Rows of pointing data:
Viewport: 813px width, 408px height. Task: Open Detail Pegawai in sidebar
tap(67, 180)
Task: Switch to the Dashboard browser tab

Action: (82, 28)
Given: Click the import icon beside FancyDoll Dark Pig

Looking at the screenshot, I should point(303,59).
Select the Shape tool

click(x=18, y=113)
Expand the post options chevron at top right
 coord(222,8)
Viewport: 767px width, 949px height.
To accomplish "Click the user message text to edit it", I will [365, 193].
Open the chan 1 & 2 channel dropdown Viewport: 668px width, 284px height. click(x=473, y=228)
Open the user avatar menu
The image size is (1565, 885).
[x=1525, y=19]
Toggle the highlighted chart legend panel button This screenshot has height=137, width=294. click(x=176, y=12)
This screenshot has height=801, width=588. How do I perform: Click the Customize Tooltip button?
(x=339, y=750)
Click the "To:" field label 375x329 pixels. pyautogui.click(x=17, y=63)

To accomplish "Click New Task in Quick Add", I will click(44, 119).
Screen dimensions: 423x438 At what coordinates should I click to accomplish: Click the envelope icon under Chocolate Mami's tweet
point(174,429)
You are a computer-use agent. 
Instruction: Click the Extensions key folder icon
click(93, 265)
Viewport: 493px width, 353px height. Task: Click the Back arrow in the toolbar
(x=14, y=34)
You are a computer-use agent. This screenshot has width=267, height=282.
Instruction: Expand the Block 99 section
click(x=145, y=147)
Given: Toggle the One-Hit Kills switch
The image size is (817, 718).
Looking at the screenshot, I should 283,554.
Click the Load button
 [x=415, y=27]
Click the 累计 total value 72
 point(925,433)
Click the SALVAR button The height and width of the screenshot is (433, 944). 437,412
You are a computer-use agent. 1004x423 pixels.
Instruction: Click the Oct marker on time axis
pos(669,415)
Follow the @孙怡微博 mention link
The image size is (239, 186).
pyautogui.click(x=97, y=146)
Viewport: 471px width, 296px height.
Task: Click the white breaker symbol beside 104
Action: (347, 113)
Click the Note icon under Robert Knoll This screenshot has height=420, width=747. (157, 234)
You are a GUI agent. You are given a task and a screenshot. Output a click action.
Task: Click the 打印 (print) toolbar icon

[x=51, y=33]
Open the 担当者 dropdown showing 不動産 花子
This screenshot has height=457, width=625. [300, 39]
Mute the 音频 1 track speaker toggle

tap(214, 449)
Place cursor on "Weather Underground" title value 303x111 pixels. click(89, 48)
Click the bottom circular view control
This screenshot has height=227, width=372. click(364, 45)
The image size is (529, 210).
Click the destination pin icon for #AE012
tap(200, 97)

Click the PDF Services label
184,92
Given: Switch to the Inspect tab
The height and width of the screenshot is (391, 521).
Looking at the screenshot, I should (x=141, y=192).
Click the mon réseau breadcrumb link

THE EXERCISE: Copy out, word for word, the lines above from the one containing "Click the SALVAR" through the final line.

RESULT BELOW:
Click the SALVAR button The height and width of the screenshot is (433, 944). 437,412
You are a computer-use agent. 1004x423 pixels.
Instruction: Click the Oct marker on time axis
pos(669,415)
Follow the @孙怡微博 mention link
The image size is (239, 186).
pyautogui.click(x=97, y=146)
Viewport: 471px width, 296px height.
Task: Click the white breaker symbol beside 104
Action: (347, 113)
Click the Note icon under Robert Knoll This screenshot has height=420, width=747. (157, 234)
You are a GUI agent. You are given a task and a screenshot. Output a click action.
Task: Click the 打印 (print) toolbar icon

[x=51, y=33]
Open the 担当者 dropdown showing 不動産 花子
This screenshot has height=457, width=625. [300, 39]
Mute the 音频 1 track speaker toggle

tap(214, 449)
Place cursor on "Weather Underground" title value 303x111 pixels. click(89, 48)
Click the bottom circular view control
This screenshot has height=227, width=372. click(364, 45)
The image size is (529, 210).
Click the destination pin icon for #AE012
tap(200, 97)

Click the PDF Services label
184,92
Given: Switch to the Inspect tab
The height and width of the screenshot is (391, 521).
Looking at the screenshot, I should (x=141, y=192).
Click the mon réseau breadcrumb link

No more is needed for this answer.